Starting with the line that contains "You are a computer-use agent. Screen" and going on through the line that contains "pyautogui.click(x=502, y=72)", write those rows out again in full, requests included, and shift every coordinate in the answers by -88.
====
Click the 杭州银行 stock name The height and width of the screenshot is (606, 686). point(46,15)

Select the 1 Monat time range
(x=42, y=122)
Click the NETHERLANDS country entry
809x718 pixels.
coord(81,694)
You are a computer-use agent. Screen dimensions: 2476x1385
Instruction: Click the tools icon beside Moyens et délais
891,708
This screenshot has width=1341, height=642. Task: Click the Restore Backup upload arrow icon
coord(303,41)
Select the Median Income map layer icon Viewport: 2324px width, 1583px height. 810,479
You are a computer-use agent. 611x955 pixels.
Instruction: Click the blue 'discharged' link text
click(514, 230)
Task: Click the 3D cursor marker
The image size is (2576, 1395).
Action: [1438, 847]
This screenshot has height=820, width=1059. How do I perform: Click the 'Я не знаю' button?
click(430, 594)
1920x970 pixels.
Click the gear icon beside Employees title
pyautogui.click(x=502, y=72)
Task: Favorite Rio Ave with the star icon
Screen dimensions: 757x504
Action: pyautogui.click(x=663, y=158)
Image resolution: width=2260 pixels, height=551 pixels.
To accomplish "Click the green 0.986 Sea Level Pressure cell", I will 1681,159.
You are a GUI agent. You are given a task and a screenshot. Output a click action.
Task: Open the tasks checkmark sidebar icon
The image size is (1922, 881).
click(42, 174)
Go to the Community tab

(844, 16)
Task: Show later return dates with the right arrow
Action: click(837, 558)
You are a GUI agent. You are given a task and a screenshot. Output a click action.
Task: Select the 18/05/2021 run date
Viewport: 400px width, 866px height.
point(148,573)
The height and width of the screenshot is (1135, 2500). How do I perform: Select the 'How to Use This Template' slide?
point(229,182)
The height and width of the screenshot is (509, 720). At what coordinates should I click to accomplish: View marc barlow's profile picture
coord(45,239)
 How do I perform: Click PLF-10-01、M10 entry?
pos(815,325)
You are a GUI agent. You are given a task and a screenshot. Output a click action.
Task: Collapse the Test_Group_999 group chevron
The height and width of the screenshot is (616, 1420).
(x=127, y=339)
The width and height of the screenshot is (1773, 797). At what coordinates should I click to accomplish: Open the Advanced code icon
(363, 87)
====
RESULT FOR THIS TASK
You are a computer-use agent. Screen dimensions: 2476x1385
Instruction: Click the tools icon beside Moyens et délais
803,620
This screenshot has width=1341, height=642. Task: Click the Restore Backup upload arrow icon
coord(215,-47)
Select the Median Income map layer icon Viewport: 2324px width, 1583px height. 722,391
You are a computer-use agent. 611x955 pixels.
Instruction: Click the blue 'discharged' link text
click(426, 142)
Task: Click the 3D cursor marker
The image size is (2576, 1395).
Action: [1350, 759]
This screenshot has height=820, width=1059. How do I perform: Click the 'Я не знаю' button?
click(342, 506)
1920x970 pixels.
Click the gear icon beside Employees title
pyautogui.click(x=414, y=-16)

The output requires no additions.